Of course, there were Scorpions in the alley.

She let Riordan fall to the dirty floor as she faced the pair of red and black uniformed men. They held stunguns and had uneasy looks in their eyes - probably the ones in the platoon the officer didn’t trust to really get it ‘stuck in.’

“Please, sirs,” she simpered. “I’m just trying to get my husband home - we weren’t involved in any of this, we were just out for dinner!”

The two ‘cops’ approached, eyeing her carefully. She was taller than either of them, though her current pose was ‘non-threatening and terrified.’

“Sorry, miss,” one of them said gently. “New orders, no-one is allowed to leave the area until they’ve been questioned. If all’s as you say, you’ll be fine.”

“Wait,” the other interrupted as he saw Riordan, “that’s…”

Amiri moved. The Scorpion who’d recognized the rebel didn’t finish his sentence, a perfectly delivered jab to the throat half-crushing his larynx. He collapsed backwards in a struggle for breath that would kill him without medical aid.

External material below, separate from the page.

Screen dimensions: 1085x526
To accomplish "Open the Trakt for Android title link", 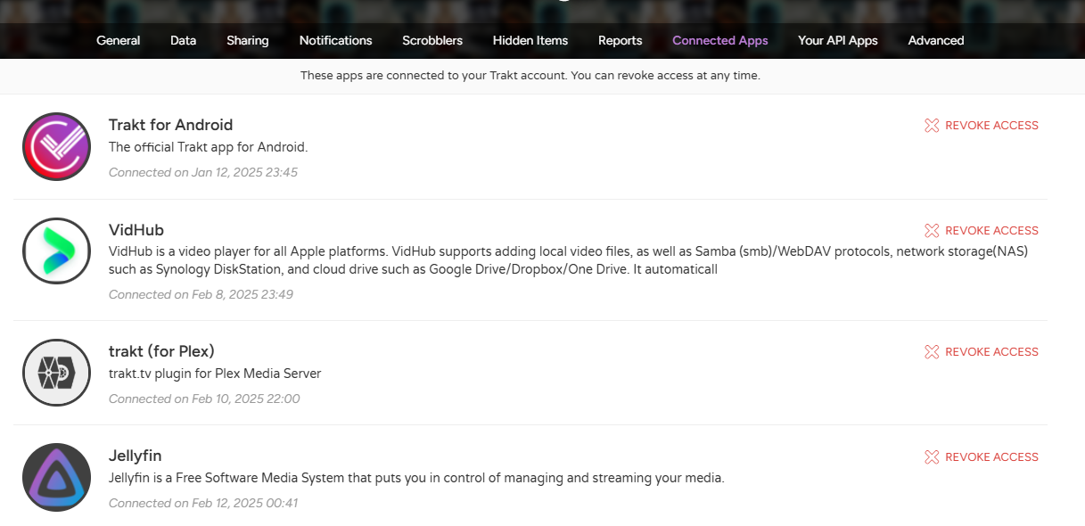I will 170,125.
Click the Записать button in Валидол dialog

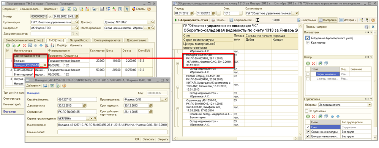(148, 139)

The other Scorpion had barely begun to react when she turned to him. She smashed her hand into the side of his head, throwing him off balance and hopefully breaking the sensitive electronics of his helmet. As he recoiled back, she hooked an ankle behind him and sent him crashing to the floor.

She was on the ground next to him before he could rise, pinning him to the ground with a hand in the hollow of his throat while her other hand plunged home a tiny needle ejected from the bracelet she was wearing.

For a moment, Amiri didn’t think the drug was going to work, then the man relaxed into unconsciousness. The other man was unconscious, the damage to his larynx likely to kill him in minutes.

Sighing, Amiri knelt by his side. She’d hit him harder than she’d meant to. Twenty seconds of quick and dirty first aid rectified the worst of it, enough that he’d live long enough for his team to find him.

Twenty seconds it looked like she’d had to spare. She hoisted the still unconscious Riordan into a fireman’s carry and took off down the alley at a fast lope.

He’d
better
be useful. Unconscious or not, at least one of the Scorpions’ helmets would have uploaded video of her to its backup.

#

It took Riordan an unusually long time to sleep off the effects of the stun-darts. The smart weapons delivered an electric shock designed to disable; they weren’t generally very effective at knocking someone unconscious. Extended periods of unconsciousness usually meant the darts had missed a pre-existing condition.

By the time the rebel awoke, Amiri had booked them into a small and dirty room in a rundown motel and stretched him out on the bed. She was about to boot up the medical routines on her personal computer - far too expensive a program for a ‘poor immigrant’ to own - when Riordan finally woke up.

He jerked upright, cursing and looking around wildly.

“Where am I?” he demanded.

“Motel, about twenty blocks from where you were speaking,” Amiri replied. “You were out for a long time after they stunned you!”

The Freedom Wing speaker looked at her in confusion.